>>>

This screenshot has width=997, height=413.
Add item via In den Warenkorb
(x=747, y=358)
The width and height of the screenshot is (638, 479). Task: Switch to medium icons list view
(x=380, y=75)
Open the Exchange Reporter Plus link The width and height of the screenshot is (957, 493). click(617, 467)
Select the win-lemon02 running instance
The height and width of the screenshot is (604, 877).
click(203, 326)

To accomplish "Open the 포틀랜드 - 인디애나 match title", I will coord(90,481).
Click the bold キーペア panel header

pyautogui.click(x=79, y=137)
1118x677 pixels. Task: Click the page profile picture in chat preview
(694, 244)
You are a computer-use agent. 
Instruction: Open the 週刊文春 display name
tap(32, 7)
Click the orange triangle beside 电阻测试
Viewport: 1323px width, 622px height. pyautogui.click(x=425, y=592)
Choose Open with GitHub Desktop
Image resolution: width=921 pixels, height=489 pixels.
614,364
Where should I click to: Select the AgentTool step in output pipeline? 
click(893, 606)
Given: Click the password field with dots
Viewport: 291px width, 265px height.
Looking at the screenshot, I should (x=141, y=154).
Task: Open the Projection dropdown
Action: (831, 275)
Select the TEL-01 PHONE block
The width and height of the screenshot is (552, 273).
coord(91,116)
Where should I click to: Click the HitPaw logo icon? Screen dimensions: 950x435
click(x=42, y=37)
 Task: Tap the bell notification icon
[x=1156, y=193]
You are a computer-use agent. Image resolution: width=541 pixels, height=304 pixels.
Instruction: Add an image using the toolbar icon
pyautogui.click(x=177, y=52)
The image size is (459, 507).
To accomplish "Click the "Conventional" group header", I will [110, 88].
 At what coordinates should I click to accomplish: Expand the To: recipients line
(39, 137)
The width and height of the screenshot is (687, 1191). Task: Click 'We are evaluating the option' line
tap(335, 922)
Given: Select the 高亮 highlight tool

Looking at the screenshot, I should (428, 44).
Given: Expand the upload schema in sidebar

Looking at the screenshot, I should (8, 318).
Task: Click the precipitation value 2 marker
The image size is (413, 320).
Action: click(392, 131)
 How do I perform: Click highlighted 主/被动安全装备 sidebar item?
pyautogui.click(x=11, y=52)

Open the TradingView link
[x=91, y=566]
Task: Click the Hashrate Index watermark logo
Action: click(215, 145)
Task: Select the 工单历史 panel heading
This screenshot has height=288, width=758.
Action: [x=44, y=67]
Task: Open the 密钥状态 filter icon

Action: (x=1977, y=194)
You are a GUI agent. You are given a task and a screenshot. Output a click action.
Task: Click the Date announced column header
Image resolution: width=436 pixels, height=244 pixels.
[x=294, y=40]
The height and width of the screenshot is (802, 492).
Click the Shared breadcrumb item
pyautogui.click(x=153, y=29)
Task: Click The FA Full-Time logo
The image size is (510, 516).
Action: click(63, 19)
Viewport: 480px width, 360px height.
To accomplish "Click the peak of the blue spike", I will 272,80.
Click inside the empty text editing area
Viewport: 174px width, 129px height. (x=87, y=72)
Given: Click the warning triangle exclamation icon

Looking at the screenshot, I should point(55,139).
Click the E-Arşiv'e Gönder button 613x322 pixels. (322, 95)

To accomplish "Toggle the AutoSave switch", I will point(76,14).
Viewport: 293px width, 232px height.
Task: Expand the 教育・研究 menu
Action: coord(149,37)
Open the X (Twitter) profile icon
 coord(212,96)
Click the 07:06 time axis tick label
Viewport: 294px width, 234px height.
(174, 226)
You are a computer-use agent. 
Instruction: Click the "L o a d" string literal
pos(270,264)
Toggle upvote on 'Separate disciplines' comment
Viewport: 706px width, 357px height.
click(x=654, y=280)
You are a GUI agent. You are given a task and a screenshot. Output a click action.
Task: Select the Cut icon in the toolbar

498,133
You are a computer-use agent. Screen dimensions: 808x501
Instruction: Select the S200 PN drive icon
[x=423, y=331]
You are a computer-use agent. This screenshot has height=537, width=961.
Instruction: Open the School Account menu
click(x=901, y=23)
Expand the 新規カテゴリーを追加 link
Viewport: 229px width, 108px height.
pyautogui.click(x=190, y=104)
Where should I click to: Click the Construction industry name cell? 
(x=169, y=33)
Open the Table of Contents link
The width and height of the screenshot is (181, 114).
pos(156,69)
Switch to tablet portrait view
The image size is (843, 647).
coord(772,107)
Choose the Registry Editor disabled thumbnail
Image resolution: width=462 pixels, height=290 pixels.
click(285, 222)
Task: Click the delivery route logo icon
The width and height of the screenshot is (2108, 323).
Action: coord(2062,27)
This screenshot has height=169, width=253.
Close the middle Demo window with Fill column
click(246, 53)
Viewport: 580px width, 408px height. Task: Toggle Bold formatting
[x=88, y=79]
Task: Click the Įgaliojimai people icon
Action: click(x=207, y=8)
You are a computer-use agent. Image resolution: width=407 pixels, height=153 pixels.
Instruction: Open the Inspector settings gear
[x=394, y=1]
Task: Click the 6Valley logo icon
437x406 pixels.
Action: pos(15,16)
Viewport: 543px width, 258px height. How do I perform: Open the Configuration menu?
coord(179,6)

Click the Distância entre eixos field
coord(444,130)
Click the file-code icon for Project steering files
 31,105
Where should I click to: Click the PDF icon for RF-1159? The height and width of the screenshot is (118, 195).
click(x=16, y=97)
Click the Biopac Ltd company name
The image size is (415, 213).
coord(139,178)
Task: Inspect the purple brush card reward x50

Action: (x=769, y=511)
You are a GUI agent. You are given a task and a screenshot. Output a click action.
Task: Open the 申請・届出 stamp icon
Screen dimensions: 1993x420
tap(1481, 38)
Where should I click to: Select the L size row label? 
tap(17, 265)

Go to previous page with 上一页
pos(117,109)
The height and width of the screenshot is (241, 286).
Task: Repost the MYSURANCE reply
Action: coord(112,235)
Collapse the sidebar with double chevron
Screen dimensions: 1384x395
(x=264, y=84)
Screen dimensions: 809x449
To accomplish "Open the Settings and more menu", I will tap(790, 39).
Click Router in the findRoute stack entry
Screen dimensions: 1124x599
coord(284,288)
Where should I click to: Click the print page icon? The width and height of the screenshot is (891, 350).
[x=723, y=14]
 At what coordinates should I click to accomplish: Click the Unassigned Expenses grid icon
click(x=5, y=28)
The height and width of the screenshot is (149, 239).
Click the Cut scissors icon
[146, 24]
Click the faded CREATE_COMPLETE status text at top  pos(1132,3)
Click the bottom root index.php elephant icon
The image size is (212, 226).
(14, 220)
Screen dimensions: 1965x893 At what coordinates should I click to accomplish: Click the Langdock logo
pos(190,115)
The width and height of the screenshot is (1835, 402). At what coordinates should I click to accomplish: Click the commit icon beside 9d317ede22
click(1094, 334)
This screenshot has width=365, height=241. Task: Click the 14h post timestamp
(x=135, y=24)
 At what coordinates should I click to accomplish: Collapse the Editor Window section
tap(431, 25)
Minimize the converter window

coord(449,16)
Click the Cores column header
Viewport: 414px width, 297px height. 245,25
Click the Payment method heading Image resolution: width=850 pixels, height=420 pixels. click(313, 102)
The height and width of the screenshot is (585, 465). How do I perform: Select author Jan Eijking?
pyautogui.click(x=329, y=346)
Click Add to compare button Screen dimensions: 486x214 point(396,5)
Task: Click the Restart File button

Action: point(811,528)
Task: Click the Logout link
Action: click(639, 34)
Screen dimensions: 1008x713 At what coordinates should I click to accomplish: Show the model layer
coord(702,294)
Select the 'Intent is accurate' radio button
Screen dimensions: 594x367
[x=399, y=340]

<<<

**Brief**
Copy each record above so that no word or mark differs.

**Exercise result**
This screenshot has width=997, height=413.
Add item via In den Warenkorb
(x=747, y=358)
The width and height of the screenshot is (638, 479). Task: Switch to medium icons list view
(x=380, y=75)
Open the Exchange Reporter Plus link The width and height of the screenshot is (957, 493). click(617, 467)
Select the win-lemon02 running instance
The height and width of the screenshot is (604, 877).
click(203, 326)

To accomplish "Open the 포틀랜드 - 인디애나 match title", I will coord(90,481).
Click the bold キーペア panel header

pyautogui.click(x=79, y=137)
1118x677 pixels. Task: Click the page profile picture in chat preview
(694, 244)
You are a computer-use agent. 
Instruction: Open the 週刊文春 display name
tap(32, 7)
Click the orange triangle beside 电阻测试
Viewport: 1323px width, 622px height. pyautogui.click(x=425, y=592)
Choose Open with GitHub Desktop
Image resolution: width=921 pixels, height=489 pixels.
614,364
Where should I click to: Select the AgentTool step in output pipeline? 
click(893, 606)
Given: Click the password field with dots
Viewport: 291px width, 265px height.
Looking at the screenshot, I should (x=141, y=154).
Task: Open the Projection dropdown
Action: (831, 275)
Select the TEL-01 PHONE block
The width and height of the screenshot is (552, 273).
coord(91,116)
Where should I click to: Click the HitPaw logo icon? Screen dimensions: 950x435
click(x=42, y=37)
 Task: Tap the bell notification icon
[x=1156, y=193]
You are a computer-use agent. Image resolution: width=541 pixels, height=304 pixels.
Instruction: Add an image using the toolbar icon
pyautogui.click(x=177, y=52)
The image size is (459, 507).
To accomplish "Click the "Conventional" group header", I will [110, 88].
 At what coordinates should I click to accomplish: Expand the To: recipients line
(39, 137)
The width and height of the screenshot is (687, 1191). Task: Click 'We are evaluating the option' line
tap(335, 922)
Given: Select the 高亮 highlight tool

Looking at the screenshot, I should (428, 44).
Given: Expand the upload schema in sidebar

Looking at the screenshot, I should (8, 318).
Task: Click the precipitation value 2 marker
The image size is (413, 320).
Action: click(392, 131)
 How do I perform: Click highlighted 主/被动安全装备 sidebar item?
pyautogui.click(x=11, y=52)

Open the TradingView link
[x=91, y=566]
Task: Click the Hashrate Index watermark logo
Action: click(215, 145)
Task: Select the 工单历史 panel heading
This screenshot has height=288, width=758.
Action: [x=44, y=67]
Task: Open the 密钥状态 filter icon

Action: (x=1977, y=194)
You are a GUI agent. You are given a task and a screenshot. Output a click action.
Task: Click the Date announced column header
Image resolution: width=436 pixels, height=244 pixels.
[x=294, y=40]
The height and width of the screenshot is (802, 492).
Click the Shared breadcrumb item
pyautogui.click(x=153, y=29)
Task: Click The FA Full-Time logo
The image size is (510, 516).
Action: click(63, 19)
Viewport: 480px width, 360px height.
To accomplish "Click the peak of the blue spike", I will 272,80.
Click inside the empty text editing area
Viewport: 174px width, 129px height. (x=87, y=72)
Given: Click the warning triangle exclamation icon

Looking at the screenshot, I should point(55,139).
Click the E-Arşiv'e Gönder button 613x322 pixels. (322, 95)

To accomplish "Toggle the AutoSave switch", I will point(76,14).
Viewport: 293px width, 232px height.
Task: Expand the 教育・研究 menu
Action: coord(149,37)
Open the X (Twitter) profile icon
 coord(212,96)
Click the 07:06 time axis tick label
Viewport: 294px width, 234px height.
(174, 226)
You are a computer-use agent. 
Instruction: Click the "L o a d" string literal
pos(270,264)
Toggle upvote on 'Separate disciplines' comment
Viewport: 706px width, 357px height.
click(x=654, y=280)
You are a GUI agent. You are given a task and a screenshot. Output a click action.
Task: Select the Cut icon in the toolbar

498,133
You are a computer-use agent. Screen dimensions: 808x501
Instruction: Select the S200 PN drive icon
[x=423, y=331]
You are a computer-use agent. This screenshot has height=537, width=961.
Instruction: Open the School Account menu
click(x=901, y=23)
Expand the 新規カテゴリーを追加 link
Viewport: 229px width, 108px height.
pyautogui.click(x=190, y=104)
Where should I click to: Click the Construction industry name cell? 
(x=169, y=33)
Open the Table of Contents link
The width and height of the screenshot is (181, 114).
pos(156,69)
Switch to tablet portrait view
The image size is (843, 647).
coord(772,107)
Choose the Registry Editor disabled thumbnail
Image resolution: width=462 pixels, height=290 pixels.
click(285, 222)
Task: Click the delivery route logo icon
The width and height of the screenshot is (2108, 323).
Action: coord(2062,27)
This screenshot has height=169, width=253.
Close the middle Demo window with Fill column
click(246, 53)
Viewport: 580px width, 408px height. Task: Toggle Bold formatting
[x=88, y=79]
Task: Click the Įgaliojimai people icon
Action: click(x=207, y=8)
You are a computer-use agent. Image resolution: width=407 pixels, height=153 pixels.
Instruction: Open the Inspector settings gear
[x=394, y=1]
Task: Click the 6Valley logo icon
437x406 pixels.
Action: pos(15,16)
Viewport: 543px width, 258px height. How do I perform: Open the Configuration menu?
coord(179,6)

Click the Distância entre eixos field
coord(444,130)
Click the file-code icon for Project steering files
 31,105
Where should I click to: Click the PDF icon for RF-1159? The height and width of the screenshot is (118, 195).
click(x=16, y=97)
Click the Biopac Ltd company name
The image size is (415, 213).
coord(139,178)
Task: Inspect the purple brush card reward x50

Action: (x=769, y=511)
You are a GUI agent. You are given a task and a screenshot. Output a click action.
Task: Open the 申請・届出 stamp icon
Screen dimensions: 1993x420
tap(1481, 38)
Where should I click to: Select the L size row label? 
tap(17, 265)

Go to previous page with 上一页
pos(117,109)
The height and width of the screenshot is (241, 286).
Task: Repost the MYSURANCE reply
Action: coord(112,235)
Collapse the sidebar with double chevron
Screen dimensions: 1384x395
(x=264, y=84)
Screen dimensions: 809x449
To accomplish "Open the Settings and more menu", I will tap(790, 39).
Click Router in the findRoute stack entry
Screen dimensions: 1124x599
coord(284,288)
Where should I click to: Click the print page icon? The width and height of the screenshot is (891, 350).
[x=723, y=14]
 At what coordinates should I click to accomplish: Click the Unassigned Expenses grid icon
click(x=5, y=28)
The height and width of the screenshot is (149, 239).
Click the Cut scissors icon
[146, 24]
Click the faded CREATE_COMPLETE status text at top  pos(1132,3)
Click the bottom root index.php elephant icon
The image size is (212, 226).
(14, 220)
Screen dimensions: 1965x893 At what coordinates should I click to accomplish: Click the Langdock logo
pos(190,115)
The width and height of the screenshot is (1835, 402). At what coordinates should I click to accomplish: Click the commit icon beside 9d317ede22
click(1094, 334)
This screenshot has width=365, height=241. Task: Click the 14h post timestamp
(x=135, y=24)
 At what coordinates should I click to accomplish: Collapse the Editor Window section
tap(431, 25)
Minimize the converter window

coord(449,16)
Click the Cores column header
Viewport: 414px width, 297px height. 245,25
Click the Payment method heading Image resolution: width=850 pixels, height=420 pixels. click(313, 102)
The height and width of the screenshot is (585, 465). How do I perform: Select author Jan Eijking?
pyautogui.click(x=329, y=346)
Click Add to compare button Screen dimensions: 486x214 point(396,5)
Task: Click the Restart File button

Action: point(811,528)
Task: Click the Logout link
Action: click(639, 34)
Screen dimensions: 1008x713 At what coordinates should I click to accomplish: Show the model layer
coord(702,294)
Select the 'Intent is accurate' radio button
Screen dimensions: 594x367
[x=399, y=340]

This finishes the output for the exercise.